We have over 150 species of tree on campus, not counting the 240 species and varieties of Flowering Cherry! Amongst them are many of our common native species as well as some more unusual ones. So, if you can't tell a Beech from a Birch or just want to know a bit more about them then read on!

Narrow-leaved Ash - Fraxinus angustifolia

Narrow-leaved Ash Origin: This tree is a native of southern Europe and was introduced to Britain around 1800. It is found infrequently in parks and gardens, mainly in the south.
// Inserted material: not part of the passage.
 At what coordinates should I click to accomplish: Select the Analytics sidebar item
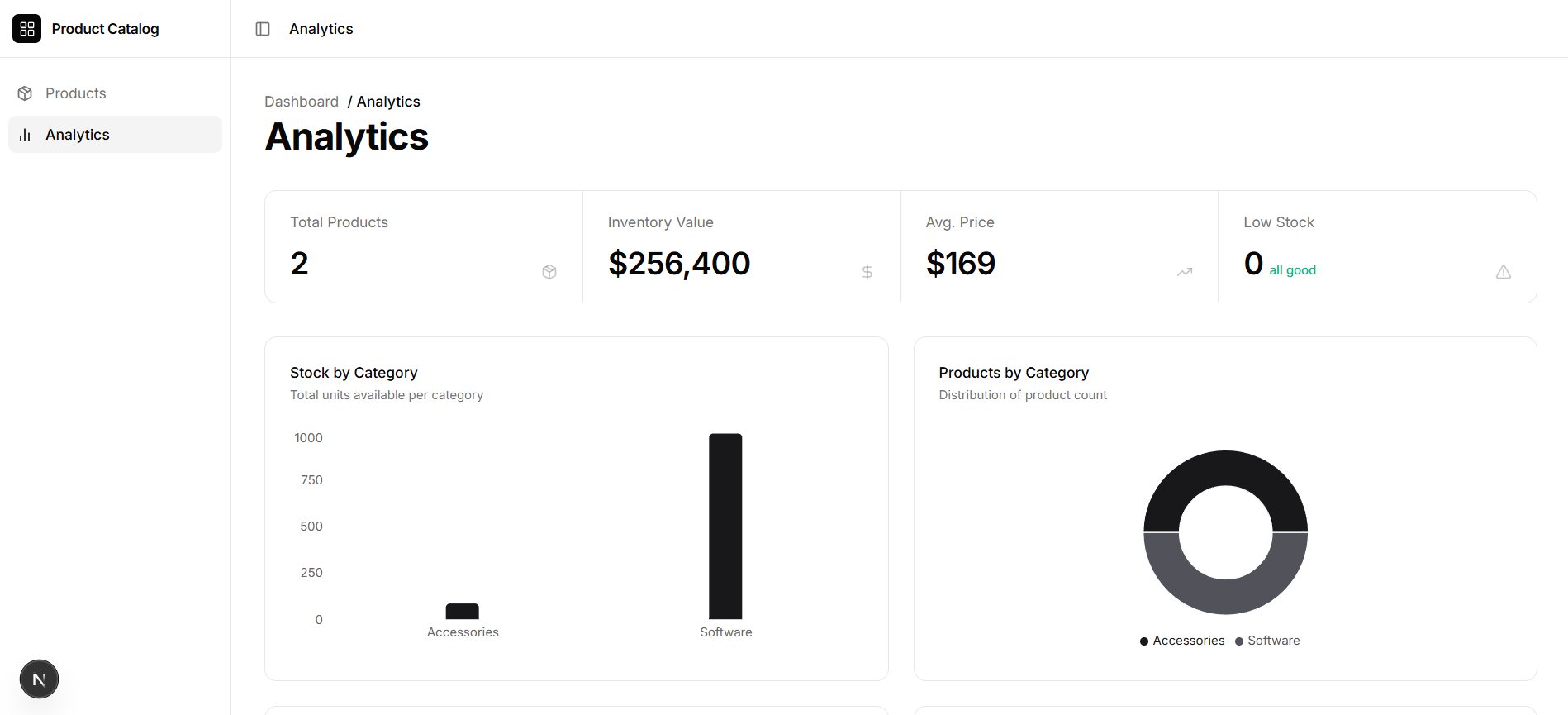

It resembles the Common Ash but the winter buds are coffee-coloured (black in Common Ash), the leaves are 15 to 25 cm long with 7 to 13 narrow leaflets (broader in Common Ash) with jagged marginal teeth, 7 - 20mm long, narrowly tapering to the base; apex long-pointed.

The terminal leaflet is the only one with a stalk.The number of teeth usually equal the number of leaf veins whereas in Common Ash there are more teeth than veins.

In autumn, the leaves turn a beautiful rose-pink colour especialy in the form Claret Ash  'Raywood'.

The other ash at Keele with such narrow leaflets is the Caucasian Ash but that species has fewer leaflets and on the underside of the leaf at the base of each leaflet are brownish hairs. Narrow-leaved Ash is hairless (glabrous) beneath.

Location : with a collection of ashes; compartment 7a; square S17. One, form Claret Ash 'Raywood', between the Chapel and Tawney Building.